*Stated task*
Count the lines below that contain the word "label" and reply with the number only.

*Exercise data*
═══

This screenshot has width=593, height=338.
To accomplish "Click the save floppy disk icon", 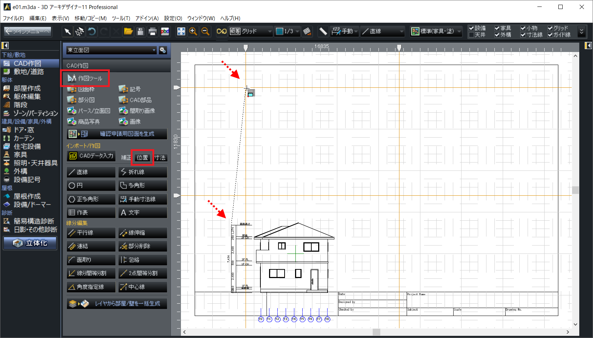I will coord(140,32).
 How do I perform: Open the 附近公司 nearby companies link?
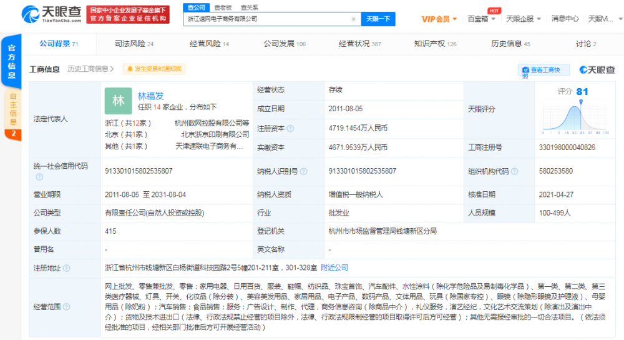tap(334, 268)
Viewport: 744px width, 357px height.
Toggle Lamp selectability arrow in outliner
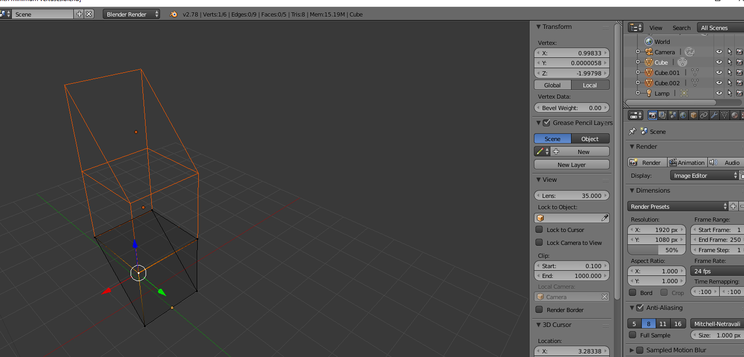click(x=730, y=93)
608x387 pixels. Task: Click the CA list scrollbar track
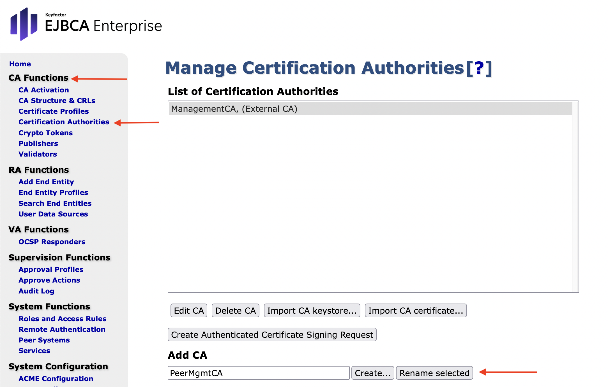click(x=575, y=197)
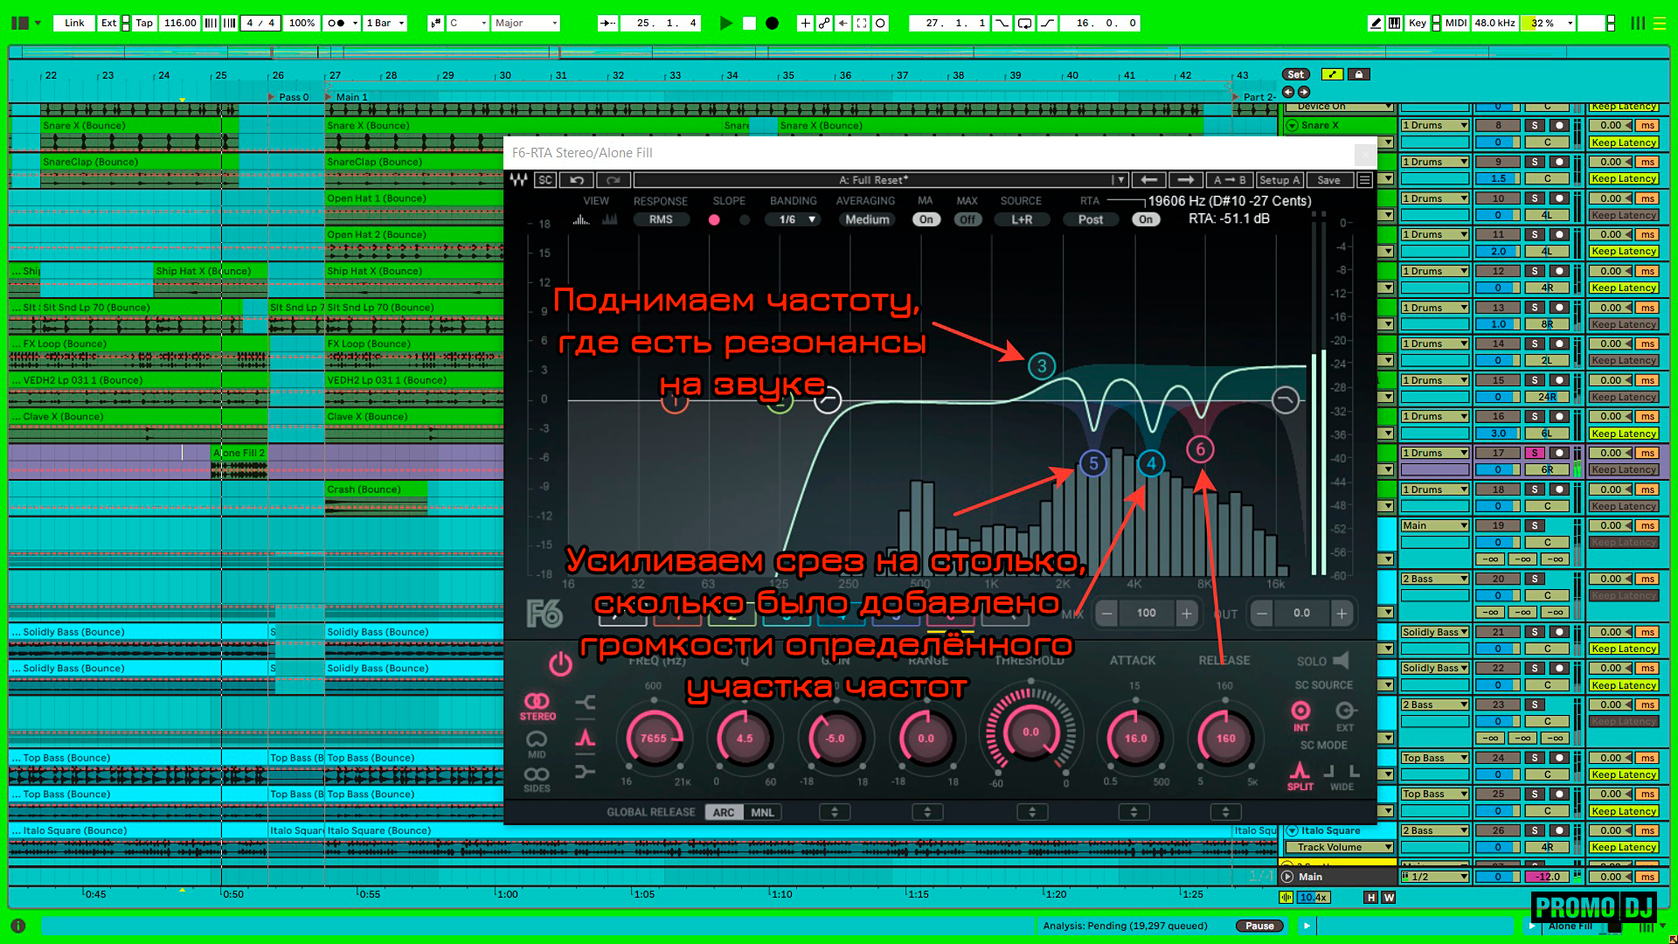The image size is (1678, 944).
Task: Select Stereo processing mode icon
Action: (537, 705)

═══

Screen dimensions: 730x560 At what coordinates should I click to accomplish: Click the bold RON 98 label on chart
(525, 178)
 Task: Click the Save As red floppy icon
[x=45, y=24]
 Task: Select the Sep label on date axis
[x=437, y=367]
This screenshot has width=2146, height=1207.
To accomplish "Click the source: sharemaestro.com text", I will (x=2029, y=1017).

═══

*Correct output*
2